Location
- Johannesburg, Gauteng South Africa
- 26°07′30″S 28°06′11″E﻿ / ﻿26.125°S 28.103°E

Information
- Type: Accredited University
- Established: 2000
- Closed: 2014
- Website: CIDA City Campus

= CIDA City Campus =

CIDA City Campus was an accredited university, founded in 2000, located in Lyndhurst, Johannesburg. It offers three year degrees in Bachelor of Business Administration.

==Description==
The university was an accredited Bachelor of Business Administration (BBA) degree school It was called South Africa's "first low-cost tertiary education institution." Students who qualify for the business degree program received a full scholarship including books, accommodations, transportation and tuition. According to the university, more than 1,500 students graduated with a Bachelor of Business Administration degree. CIDA City Campus serviced 800 disadvantaged students and 80% of its graduates were reported to have found full-time employment upon graduation.

==History==
The CIDA City Campus was founded in 2000 with 250 students. The Branson School of Entrepreneurship (BSE) was created as a partnership between CIDA City Campus founder Taddy Blecher and Richard Branson and the BSE became part of the CIDA City Campus' curriculum. in Johannesburg, South Africa In 2007, after the teaching of the Transcendental Meditation technique to students concerned some of CIDA's donors, co-founder Taddy Blecher left the university to start another free educational body called the Maharishi Institute.

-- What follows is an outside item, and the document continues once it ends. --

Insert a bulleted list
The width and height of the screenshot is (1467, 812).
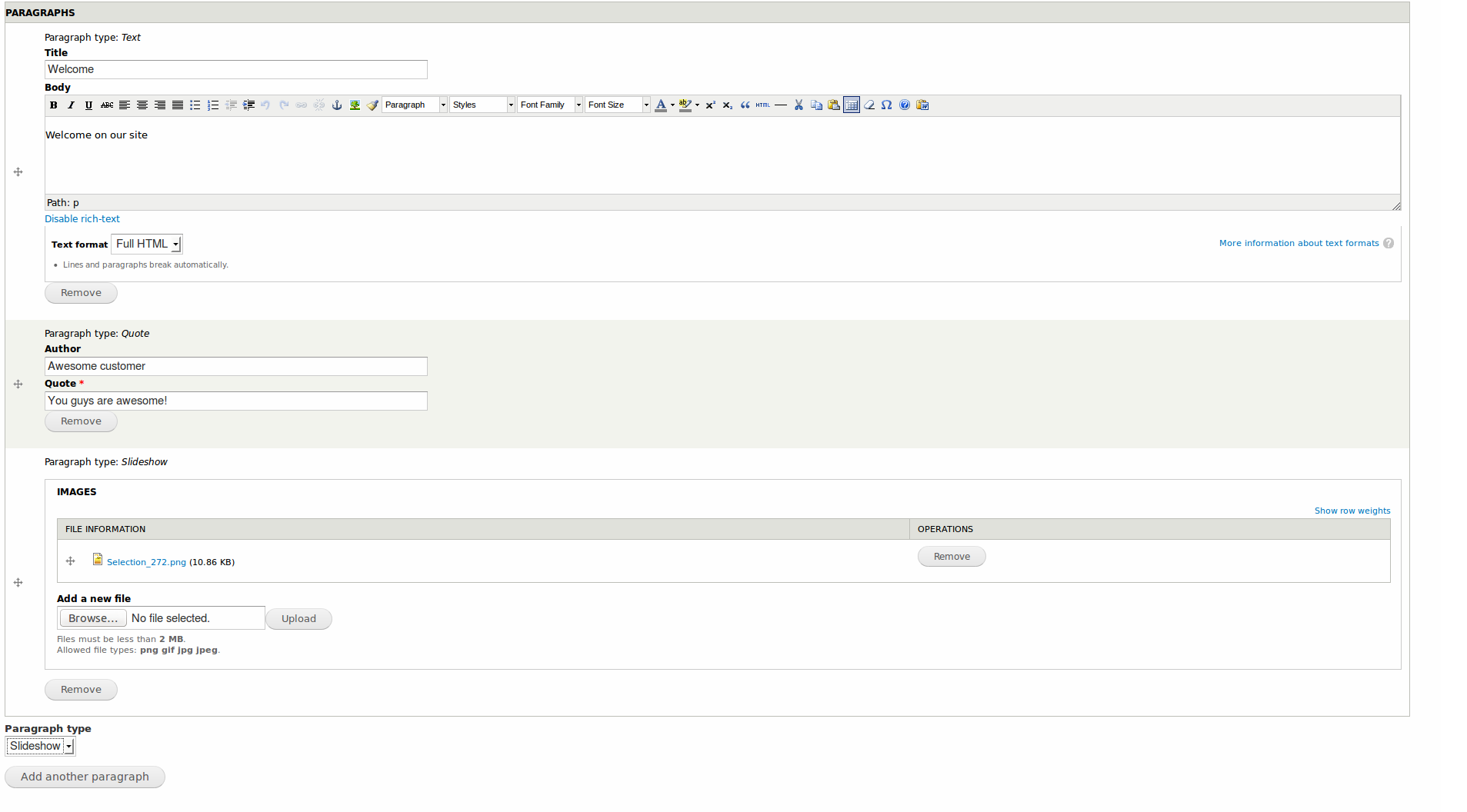195,105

CIDA City Campus launched an educational program called, Mastery Academy of Construction, and began receiving financial support from the construction company Murray & Roberts, Barloworld and its Letsema Sizwe Trust in 2007.

The university suspended its first year program in 2009 to allow for a restructuring that would create a certificate for those that did not qualify for the BBA program. In June the university signed an agreement with Bournemouth University of Britain to create a school for tourism and hospitality. Using its CIDA Empowerment Fund, the university purchased a 25% ownership in Cambridge University Press. In December 2012 CIDA City Campus became financially distressed and was put under the control of a business rescue firm. In December, 2014, it was closed and deregistered.